### PROBLEM DETAILS
Every record below should be repeated exactly. Omit the pictures.

### Stored data

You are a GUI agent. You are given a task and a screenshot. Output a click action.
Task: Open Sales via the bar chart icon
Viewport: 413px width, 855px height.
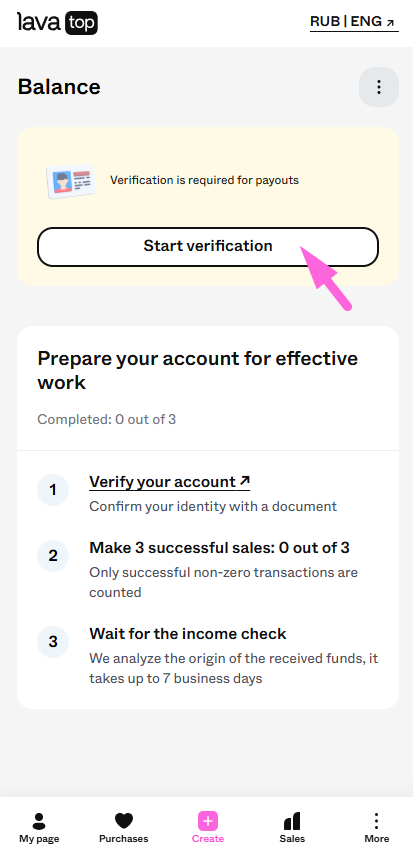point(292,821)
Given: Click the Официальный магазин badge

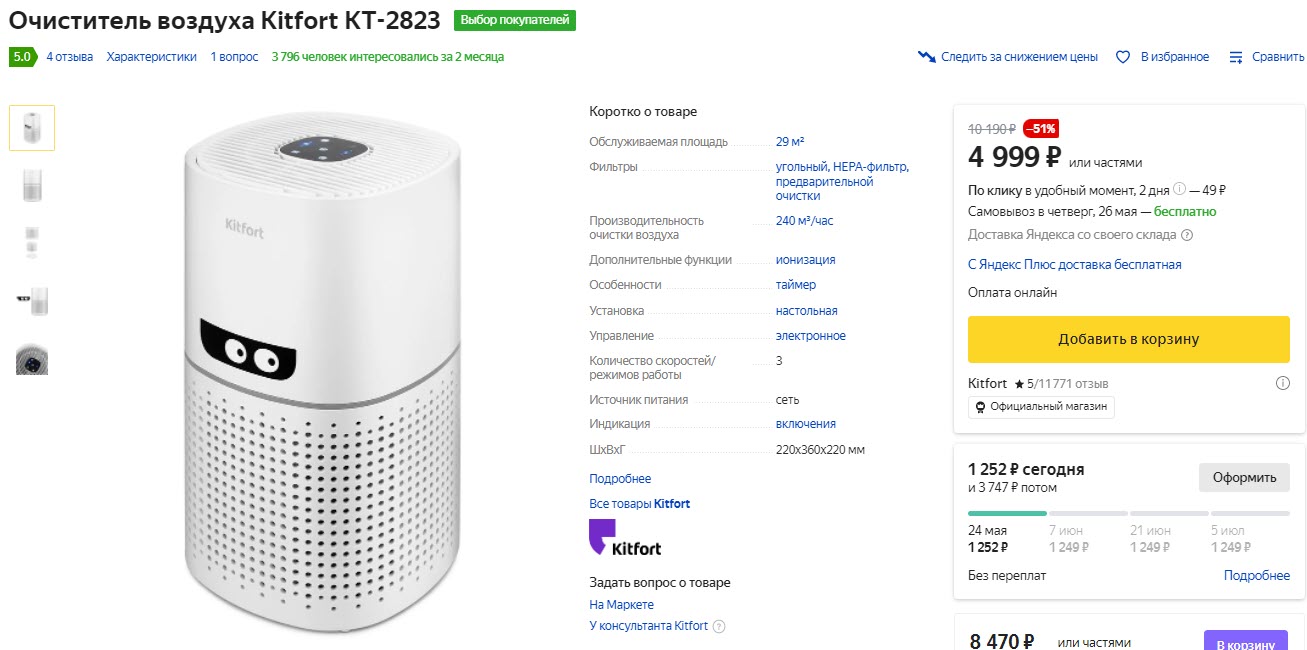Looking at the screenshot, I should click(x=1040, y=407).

### RESULT
You are a GUI agent. You are given a task and a screenshot. Output a click action.
Task: Open Sales via the bar chart icon
Viewport: 413px width, 855px height.
point(292,821)
Given: Click the Официальный магазин badge

Looking at the screenshot, I should click(x=1040, y=407).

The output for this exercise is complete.